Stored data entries
+===+

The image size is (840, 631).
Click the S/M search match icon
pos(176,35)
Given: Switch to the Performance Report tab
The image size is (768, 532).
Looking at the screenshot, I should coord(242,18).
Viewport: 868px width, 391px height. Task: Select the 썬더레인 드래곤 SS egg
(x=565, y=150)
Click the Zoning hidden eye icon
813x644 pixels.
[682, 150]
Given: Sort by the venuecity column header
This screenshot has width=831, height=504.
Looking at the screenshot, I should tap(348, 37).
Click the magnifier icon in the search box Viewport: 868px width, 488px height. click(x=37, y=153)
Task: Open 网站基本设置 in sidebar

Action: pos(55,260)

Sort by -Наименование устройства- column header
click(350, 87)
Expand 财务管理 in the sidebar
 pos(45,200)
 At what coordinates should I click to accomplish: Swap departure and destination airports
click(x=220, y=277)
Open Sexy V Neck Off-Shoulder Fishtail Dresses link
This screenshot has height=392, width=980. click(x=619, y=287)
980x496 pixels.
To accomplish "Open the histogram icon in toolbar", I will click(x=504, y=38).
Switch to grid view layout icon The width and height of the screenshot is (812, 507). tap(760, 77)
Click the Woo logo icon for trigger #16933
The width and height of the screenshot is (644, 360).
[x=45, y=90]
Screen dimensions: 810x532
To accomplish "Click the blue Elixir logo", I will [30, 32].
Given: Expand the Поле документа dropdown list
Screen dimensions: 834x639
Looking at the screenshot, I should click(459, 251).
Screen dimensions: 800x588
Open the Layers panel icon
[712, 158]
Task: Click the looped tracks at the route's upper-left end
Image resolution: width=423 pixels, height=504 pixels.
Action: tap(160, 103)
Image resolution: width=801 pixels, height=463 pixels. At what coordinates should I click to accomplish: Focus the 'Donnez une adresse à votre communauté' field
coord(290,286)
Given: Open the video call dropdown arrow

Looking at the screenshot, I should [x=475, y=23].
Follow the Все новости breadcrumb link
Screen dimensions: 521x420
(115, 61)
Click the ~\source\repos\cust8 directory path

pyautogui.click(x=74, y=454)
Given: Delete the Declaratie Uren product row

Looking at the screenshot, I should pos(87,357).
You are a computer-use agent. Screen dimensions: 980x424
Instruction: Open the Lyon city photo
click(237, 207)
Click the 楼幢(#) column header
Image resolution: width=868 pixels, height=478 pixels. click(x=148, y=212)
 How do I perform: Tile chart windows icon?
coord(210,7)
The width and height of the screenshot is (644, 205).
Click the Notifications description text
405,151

+===+

(Work instruction) Every line from the one containing "The width and height of the screenshot is (644, 205)." through the last line above should be retyped exactly; no other lines are wanted.

(Final answer)
The width and height of the screenshot is (644, 205).
Click the Notifications description text
405,151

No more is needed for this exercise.